One Sunday afternoon before my granddaughter was born, my daughter called to talk about names for her baby girl. She began rattling off the front-runners, and I must say that some of them jolted me out of my peaceful Sunday nap.
Could I end up with a granddaughter named Tennessee, or Moonbeam, or Gaga? Not that these are awful names, mind you, but earlier that morning I had watched “CBS Sunday Morning,” which featured a section on naming children. It pointed out how the wrong name could affect whether a child gets into Harvard or Stanford or otherwise impact the child’s life. If that is indeed true, most of the names parents are giving their kids today will take psychologists the next fifty years to evaluate!

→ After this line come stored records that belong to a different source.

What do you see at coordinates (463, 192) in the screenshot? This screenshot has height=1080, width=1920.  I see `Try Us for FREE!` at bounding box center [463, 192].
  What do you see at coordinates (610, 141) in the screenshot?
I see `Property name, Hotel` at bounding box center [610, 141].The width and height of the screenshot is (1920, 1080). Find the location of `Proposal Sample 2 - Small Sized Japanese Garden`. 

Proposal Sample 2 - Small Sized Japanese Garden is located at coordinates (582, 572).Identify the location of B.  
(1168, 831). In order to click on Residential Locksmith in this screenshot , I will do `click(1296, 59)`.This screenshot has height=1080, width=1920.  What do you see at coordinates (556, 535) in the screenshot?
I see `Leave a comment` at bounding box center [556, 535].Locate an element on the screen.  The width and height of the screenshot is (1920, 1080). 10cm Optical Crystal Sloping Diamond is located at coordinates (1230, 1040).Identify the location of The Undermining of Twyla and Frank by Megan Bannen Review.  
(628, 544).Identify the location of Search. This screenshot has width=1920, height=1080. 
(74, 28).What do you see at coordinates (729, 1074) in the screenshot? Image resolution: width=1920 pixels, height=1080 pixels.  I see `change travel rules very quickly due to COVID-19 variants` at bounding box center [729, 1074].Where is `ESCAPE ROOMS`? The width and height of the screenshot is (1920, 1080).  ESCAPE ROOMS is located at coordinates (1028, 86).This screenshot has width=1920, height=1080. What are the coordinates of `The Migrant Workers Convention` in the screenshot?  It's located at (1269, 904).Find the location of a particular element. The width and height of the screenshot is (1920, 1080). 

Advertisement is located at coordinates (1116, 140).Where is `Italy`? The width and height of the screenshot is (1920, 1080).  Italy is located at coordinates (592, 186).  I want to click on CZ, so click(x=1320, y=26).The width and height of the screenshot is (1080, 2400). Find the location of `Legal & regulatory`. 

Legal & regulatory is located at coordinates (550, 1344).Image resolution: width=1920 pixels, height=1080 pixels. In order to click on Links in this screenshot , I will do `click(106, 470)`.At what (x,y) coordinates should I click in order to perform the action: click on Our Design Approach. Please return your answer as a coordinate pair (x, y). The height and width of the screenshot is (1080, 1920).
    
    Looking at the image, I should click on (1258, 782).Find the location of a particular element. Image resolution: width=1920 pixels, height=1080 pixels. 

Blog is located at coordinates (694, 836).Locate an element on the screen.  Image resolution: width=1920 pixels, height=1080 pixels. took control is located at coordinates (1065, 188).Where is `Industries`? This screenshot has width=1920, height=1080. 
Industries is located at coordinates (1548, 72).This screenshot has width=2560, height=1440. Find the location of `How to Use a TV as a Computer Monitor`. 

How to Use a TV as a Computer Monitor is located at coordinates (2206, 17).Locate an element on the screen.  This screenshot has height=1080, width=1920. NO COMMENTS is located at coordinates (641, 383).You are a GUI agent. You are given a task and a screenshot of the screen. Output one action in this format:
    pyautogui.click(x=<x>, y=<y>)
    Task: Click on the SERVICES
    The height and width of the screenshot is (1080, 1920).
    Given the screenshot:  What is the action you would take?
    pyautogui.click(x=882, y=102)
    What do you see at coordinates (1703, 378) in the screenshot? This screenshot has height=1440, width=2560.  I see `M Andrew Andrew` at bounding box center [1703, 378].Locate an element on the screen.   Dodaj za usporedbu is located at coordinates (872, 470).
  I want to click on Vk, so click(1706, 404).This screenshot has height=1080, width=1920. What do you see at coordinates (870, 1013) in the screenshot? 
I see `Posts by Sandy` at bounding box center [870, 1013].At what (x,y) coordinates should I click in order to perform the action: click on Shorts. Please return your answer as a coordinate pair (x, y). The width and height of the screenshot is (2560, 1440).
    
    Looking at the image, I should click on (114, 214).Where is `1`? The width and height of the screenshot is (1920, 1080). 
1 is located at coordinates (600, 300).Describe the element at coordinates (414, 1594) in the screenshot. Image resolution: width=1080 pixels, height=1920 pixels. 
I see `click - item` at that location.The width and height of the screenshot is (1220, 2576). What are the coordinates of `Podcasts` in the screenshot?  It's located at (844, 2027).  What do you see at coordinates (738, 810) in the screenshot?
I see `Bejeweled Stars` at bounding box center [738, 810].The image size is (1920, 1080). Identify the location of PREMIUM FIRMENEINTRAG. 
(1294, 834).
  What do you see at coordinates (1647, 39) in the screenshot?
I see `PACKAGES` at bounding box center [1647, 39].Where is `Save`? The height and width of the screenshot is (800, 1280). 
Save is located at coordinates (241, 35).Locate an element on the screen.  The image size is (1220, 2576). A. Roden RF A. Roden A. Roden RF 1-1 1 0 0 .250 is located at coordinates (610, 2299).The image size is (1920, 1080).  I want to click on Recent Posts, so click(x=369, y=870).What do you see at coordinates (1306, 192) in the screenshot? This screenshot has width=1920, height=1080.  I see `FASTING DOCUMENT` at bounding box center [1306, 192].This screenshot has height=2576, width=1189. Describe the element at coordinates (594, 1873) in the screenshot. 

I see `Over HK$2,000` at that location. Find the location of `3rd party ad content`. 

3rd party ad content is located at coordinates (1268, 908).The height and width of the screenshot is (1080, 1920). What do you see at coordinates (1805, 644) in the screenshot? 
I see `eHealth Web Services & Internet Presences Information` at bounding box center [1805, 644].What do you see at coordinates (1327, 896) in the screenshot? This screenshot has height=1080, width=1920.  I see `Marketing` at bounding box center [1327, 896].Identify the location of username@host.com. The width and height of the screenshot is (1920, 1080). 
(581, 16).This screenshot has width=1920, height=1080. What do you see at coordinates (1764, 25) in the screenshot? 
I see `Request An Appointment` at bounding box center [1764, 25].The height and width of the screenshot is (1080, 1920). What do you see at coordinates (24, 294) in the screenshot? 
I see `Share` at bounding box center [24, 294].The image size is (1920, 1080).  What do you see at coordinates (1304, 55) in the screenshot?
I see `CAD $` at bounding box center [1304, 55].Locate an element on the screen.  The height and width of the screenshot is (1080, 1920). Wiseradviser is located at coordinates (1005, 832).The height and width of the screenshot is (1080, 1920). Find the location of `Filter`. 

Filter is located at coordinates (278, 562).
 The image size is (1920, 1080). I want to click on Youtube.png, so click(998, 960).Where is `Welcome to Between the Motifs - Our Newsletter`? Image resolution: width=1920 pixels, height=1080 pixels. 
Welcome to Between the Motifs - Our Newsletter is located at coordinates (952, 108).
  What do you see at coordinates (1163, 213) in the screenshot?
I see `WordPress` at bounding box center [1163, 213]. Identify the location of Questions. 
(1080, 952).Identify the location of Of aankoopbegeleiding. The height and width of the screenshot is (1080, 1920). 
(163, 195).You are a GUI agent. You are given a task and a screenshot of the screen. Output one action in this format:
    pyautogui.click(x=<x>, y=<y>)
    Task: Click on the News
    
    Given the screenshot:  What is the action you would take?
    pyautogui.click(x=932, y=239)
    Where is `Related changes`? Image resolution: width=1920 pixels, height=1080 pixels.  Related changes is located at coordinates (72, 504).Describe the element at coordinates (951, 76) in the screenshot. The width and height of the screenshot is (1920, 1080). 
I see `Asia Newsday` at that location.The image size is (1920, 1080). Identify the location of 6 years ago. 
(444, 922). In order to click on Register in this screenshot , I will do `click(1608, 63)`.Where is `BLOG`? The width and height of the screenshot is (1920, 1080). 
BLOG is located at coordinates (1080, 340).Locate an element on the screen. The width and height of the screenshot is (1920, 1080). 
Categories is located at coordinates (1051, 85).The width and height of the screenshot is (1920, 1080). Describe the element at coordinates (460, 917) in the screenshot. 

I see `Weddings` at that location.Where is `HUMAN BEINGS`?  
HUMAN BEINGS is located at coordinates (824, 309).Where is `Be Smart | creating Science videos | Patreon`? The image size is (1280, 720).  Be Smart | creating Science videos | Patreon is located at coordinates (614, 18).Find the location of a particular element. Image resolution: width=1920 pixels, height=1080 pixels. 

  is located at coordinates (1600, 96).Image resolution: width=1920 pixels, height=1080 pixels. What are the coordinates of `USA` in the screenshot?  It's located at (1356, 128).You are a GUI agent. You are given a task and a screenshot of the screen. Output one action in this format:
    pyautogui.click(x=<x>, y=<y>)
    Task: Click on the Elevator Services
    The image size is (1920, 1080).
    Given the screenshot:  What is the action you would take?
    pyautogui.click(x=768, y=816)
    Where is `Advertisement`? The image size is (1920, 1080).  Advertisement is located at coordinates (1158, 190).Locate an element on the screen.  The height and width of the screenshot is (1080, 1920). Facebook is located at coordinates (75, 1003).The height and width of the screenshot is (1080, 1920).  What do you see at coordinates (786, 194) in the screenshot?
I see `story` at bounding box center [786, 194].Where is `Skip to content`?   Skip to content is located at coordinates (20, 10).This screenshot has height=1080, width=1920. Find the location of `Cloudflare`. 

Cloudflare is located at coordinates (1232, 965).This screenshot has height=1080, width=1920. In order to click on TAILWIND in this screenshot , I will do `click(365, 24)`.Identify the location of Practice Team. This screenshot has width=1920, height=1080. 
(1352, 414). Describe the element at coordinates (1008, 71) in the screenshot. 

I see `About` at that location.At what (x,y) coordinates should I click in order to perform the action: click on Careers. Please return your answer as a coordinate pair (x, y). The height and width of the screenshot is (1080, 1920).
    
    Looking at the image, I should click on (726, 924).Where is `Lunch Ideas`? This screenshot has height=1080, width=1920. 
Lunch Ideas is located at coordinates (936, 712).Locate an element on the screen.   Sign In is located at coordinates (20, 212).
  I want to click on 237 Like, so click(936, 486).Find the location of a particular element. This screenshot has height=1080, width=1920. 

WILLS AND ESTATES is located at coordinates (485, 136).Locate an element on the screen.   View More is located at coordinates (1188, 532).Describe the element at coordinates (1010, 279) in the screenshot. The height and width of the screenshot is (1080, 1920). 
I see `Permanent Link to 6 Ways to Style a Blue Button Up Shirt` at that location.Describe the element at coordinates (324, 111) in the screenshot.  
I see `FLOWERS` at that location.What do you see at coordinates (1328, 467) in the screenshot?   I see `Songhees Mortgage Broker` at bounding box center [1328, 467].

It got me thinking about the names I grew up with – nicknames that kids back in the 1950s were saddled with by other kids or clueless relatives. For brevity’s sake, and so I don’t offend any of these good folks who are still alive, I’ll omit the last names. The crazy thing is that most of the people I’m talking about still go by these nicknames! Take Pissweed, for example. Now there’s one for you. I think we can probably all figure out how he got that delightful moniker. Then there were Mooie, Sketz, and Shitter (I know this is gross, but that is what we called him). The latter was actually a name conferred on a boy in grade school. Kids can really be cruel. Thank God he wasn’t a girl. Then there was my best friend Sam, except that wasn’t his given name. Someone said he looked like a “Sam,” so that’s what we called him. There were also Monk, Perk, Bip, and Sid (again not his real name, he just “looked” like one). I was also acquainted with Smeetz, Satch, BA, Jit, Legs, and Tippy. Tippy and I spent many a night getting “tipsy” when he was home on leave from the Air Force. You get the picture. By today’s standards, all the nicknames I’ve listed should have destroyed these people and their personalities, but they didn’t. I can visit my home town today and refer to the people with these dubious handles. Every one of them was well loved, and they all made something positive of their lives.
I am aware that folks in my home town will read this article when I post it. I hope I don’t get any phone threats or fires set in my yard. As for my nickname…come to think of it, they never gave me one. But after this blog, there just might be a long list of contenders.